US jobs data to draw bruising, volatile week to close

Reuters London | Updated on January 17, 2018 Published on July 08, 2016


Stocks struggled for direction on Friday and US Treasury yields remained anchored close to this week's record low, marking their longest run of consecutive weekly declines in four years ahead of the latest US unemployment report.

The data is expected to show solid job creation in June, but worries over the world economy following Britain's vote to leave the European Union and a deepening crisis in Italian banks continue to sour investor sentiment globally.

Consumer confidence

The first measure of UK consumer confidence since the Brexit referendum two weeks ago showed the steepest decline in morale in more than five years, according to research company GfK on Friday.

News that snipers killed five police officers during rallies in the US city of Dallas to protest against the fatal shooting of two black men this week also helped to keep markets in narrow ranges ahead of the June non-farm payrolls report.

US Treasury yields

The 10-year US Treasury yield fell 1 basis point to 1.37 per cent, on course for a run of seven weekly declines - something not seen since mid-2012 - and close to Tuesday's record low 1.32 per cent.

Europe's FTSEuroFirst 300 index of leading shares was flat in early trade at 1,277 points, on track for its biggest weekly loss in five months, MSCI's global stock index slipped 0.1 per cent and Asian shares ex-Japan lost 0.4 per cent.

Japan's Nikkei fell 0.9 per cent as the yen strengthened, and US stock futures pointed to a slight rise at the open on Wall Street of around 0.1 per cent.

June jobs data

Market attention turned to the June jobs data, which is expected to show job growth of 175,000 last month and a slight pick-up in wage growth. But investors remained wary given the unexpected negative surprise in May.

“If we see another weak print, then the risk-off mood that prevailed at the start of the week is likely to return with a vengeance,” Rabobank analysts said in a note to clients on Friday.
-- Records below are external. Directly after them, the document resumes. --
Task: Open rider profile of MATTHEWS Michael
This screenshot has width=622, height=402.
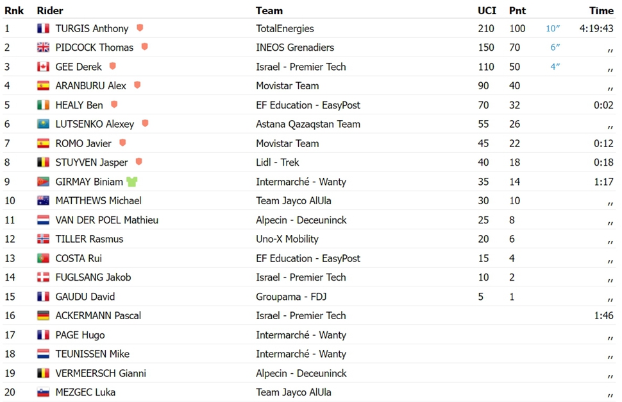Action: coord(98,200)
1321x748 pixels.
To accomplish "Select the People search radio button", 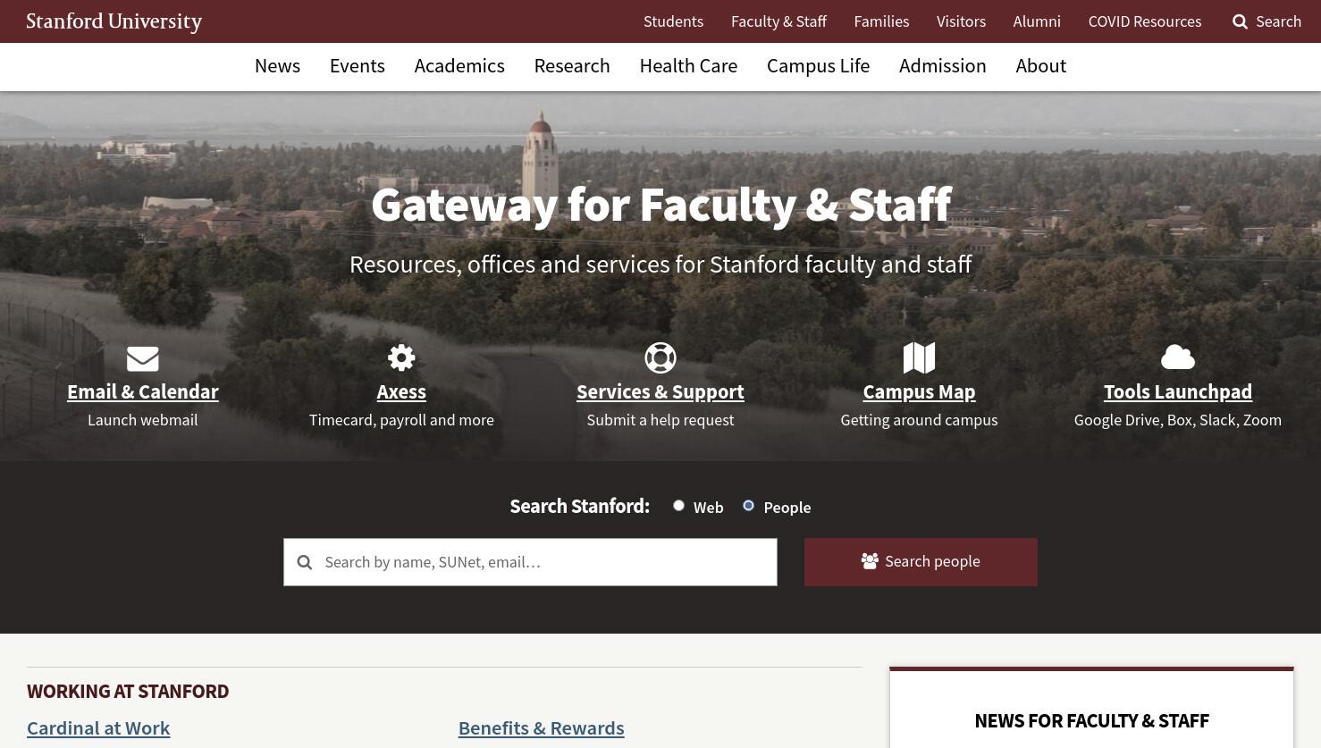I will click(748, 506).
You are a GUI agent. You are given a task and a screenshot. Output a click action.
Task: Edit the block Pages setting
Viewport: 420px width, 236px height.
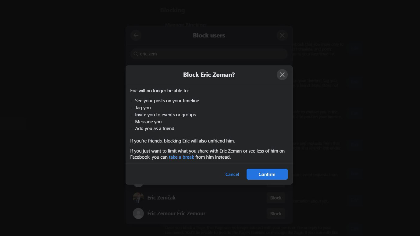pyautogui.click(x=354, y=228)
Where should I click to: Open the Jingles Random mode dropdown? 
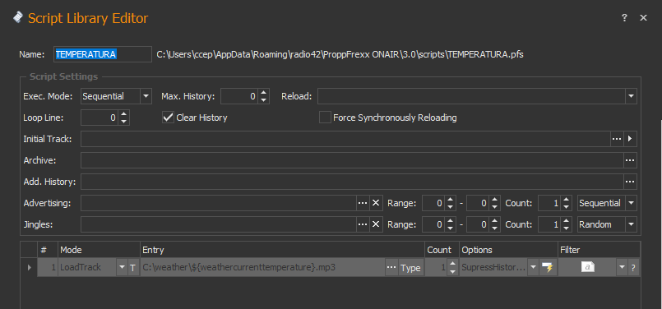pos(631,224)
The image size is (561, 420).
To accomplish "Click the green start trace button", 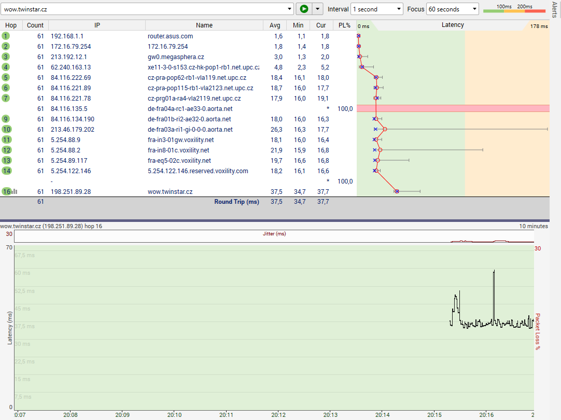I will pos(304,9).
“Indeed, an 'impossible and ridiculous' call such as 1.00 per cent 10-year US Treasuries would start to look all too possible and extremely plausible. In short, a trapdoor is likely to open underneath bond yields, taking us ever-deeper into ultra-low/negative territory on a global basis,” they said.

Yield curve flattens

Though strong payrolls data would spark fresh speculation of a US rate increase later this year, it would also trigger a fresh round of currency weakness and likely policy tightening in emerging markets.

Fed funds futures pricing shows that no US rate increase is expected for at least a year, and that there is even a greater likelihood of a cut in the coming months than a hike.
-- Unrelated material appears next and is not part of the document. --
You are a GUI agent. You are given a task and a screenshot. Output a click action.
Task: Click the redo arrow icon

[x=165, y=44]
In currencies, the dollar remained under pressure against the backdrop of low Treasury yields and the flattest US yield curve in almost nine years. A flat curve - the narrowing of the difference between 10- and 2-year yields - is a harbinger of slowing growth, low inflation and low interest rates.

Dollar vs yen

The dollar fell 0.2 per cent against the Japanese yen to 100.55 yen, with the selling momentum once again fading on the approach to 100.00. The yen is often seen as a safe-haven currency in times of distress.

Japanese bond yields plunged to fresh record lows, with the 10-year yield touching -0.288 per cent.
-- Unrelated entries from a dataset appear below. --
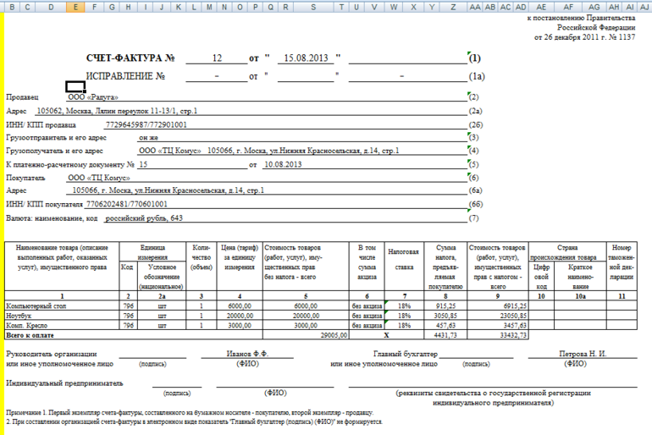Click the total with tax 33432,73 cell
The image size is (652, 435).
pyautogui.click(x=511, y=335)
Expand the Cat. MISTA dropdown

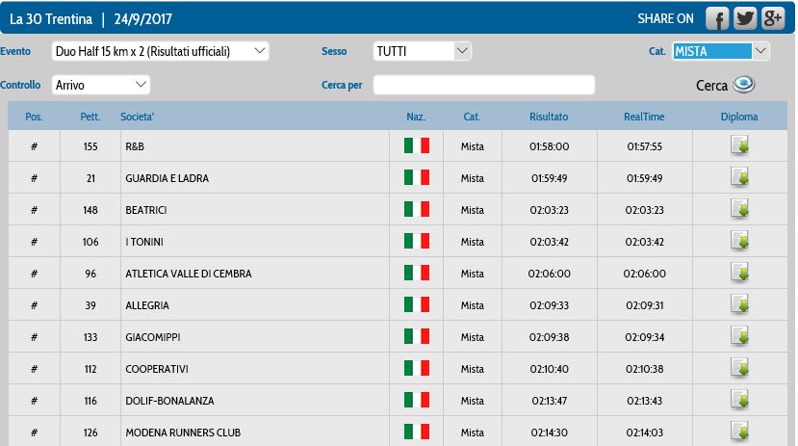[x=721, y=51]
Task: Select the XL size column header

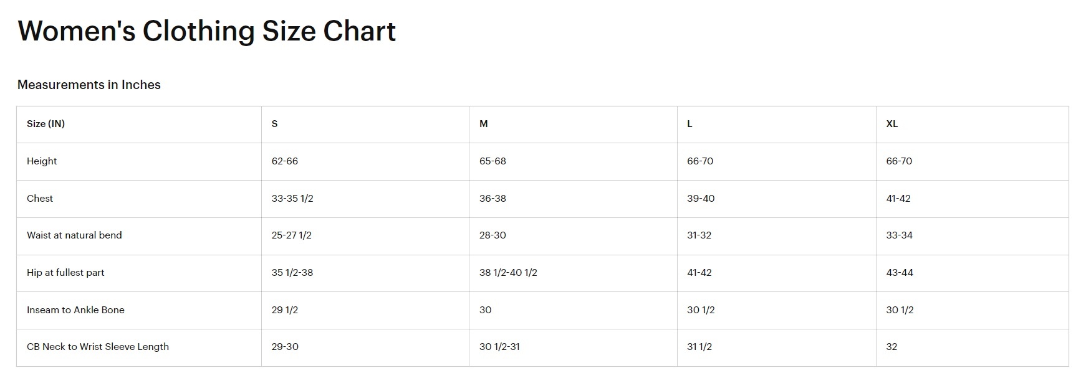Action: click(891, 124)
The euro rose 0.2 per cent to $1.1080 and sterling rose 0.3 per cent to $1.2950, about a cent and a half above its 31-year low of $1.2798 touched on Wednesday.

The pound is still on track for its third weekly decline and is down 13 per cent against the dollar since the June 23 Brexit vote. That's on a par with the biggest declines in modern history among the world's top four currencies.

“If sterling had overshot then we would have come back to the mid-$1.30s. But we haven't,” said Simon Derrick, head of global currency strategy at Bank of New York Mellon in London, adding that a fall to $1.20 or even below wouldn't be a surprise.

Crude oil

Oil prices recovered from Thursday's 5 per cent slide to two-month lows on the back of weekly crude stocks data, but were still on course for a fall of around 7 per cent on the week.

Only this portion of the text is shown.